SUPPLIED INFORMATION =
## Begin

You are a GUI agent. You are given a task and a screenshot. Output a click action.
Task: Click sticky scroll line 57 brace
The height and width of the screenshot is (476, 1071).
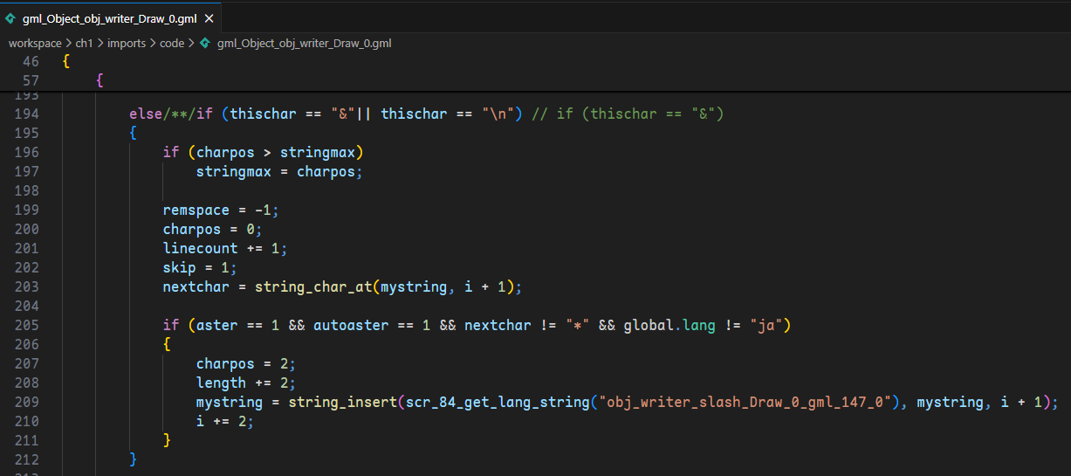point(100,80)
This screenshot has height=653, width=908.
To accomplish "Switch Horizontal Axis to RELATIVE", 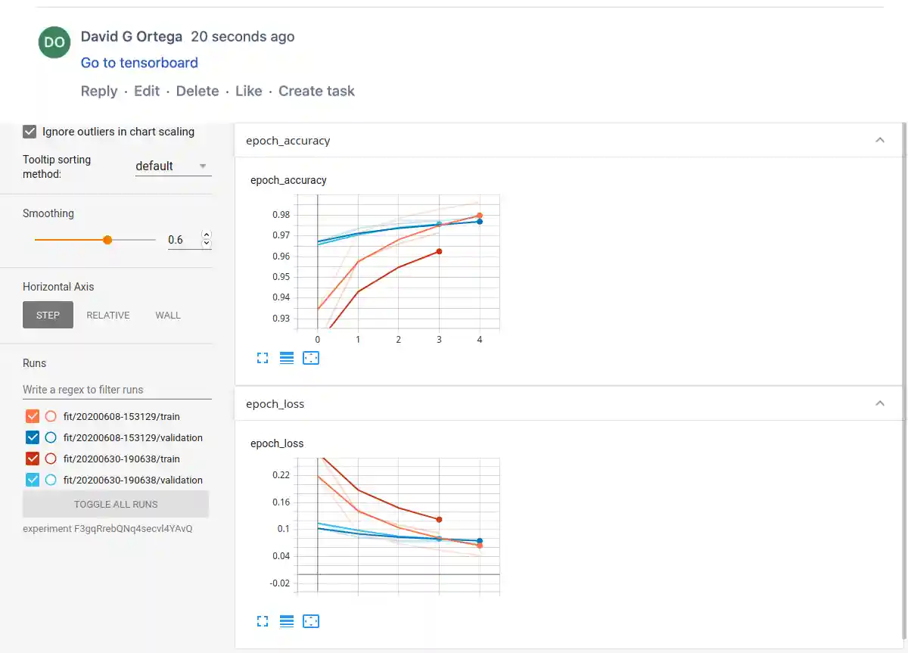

## End
## Begin

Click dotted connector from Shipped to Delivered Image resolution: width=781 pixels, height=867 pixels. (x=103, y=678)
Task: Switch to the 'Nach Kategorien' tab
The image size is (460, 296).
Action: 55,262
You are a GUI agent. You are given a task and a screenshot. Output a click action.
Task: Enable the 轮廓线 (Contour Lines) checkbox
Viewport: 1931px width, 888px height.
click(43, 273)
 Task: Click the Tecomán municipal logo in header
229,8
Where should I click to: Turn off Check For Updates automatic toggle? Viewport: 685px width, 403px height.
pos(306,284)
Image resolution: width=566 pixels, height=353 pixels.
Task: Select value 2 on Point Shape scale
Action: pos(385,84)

## End

TASK INSTRUCTIONS =
Could you rewrite the records from the line with "Task: Switch to the 'Nach Kategorien' tab" to the line with "click(43, 273)", changing "checkbox" to "toggle" and leaving everything else as it is?

SOLUTION FOR THIS PROBLEM =
Task: Switch to the 'Nach Kategorien' tab
The image size is (460, 296).
Action: 55,262
You are a GUI agent. You are given a task and a screenshot. Output a click action.
Task: Enable the 轮廓线 (Contour Lines) toggle
Viewport: 1931px width, 888px height.
click(43, 273)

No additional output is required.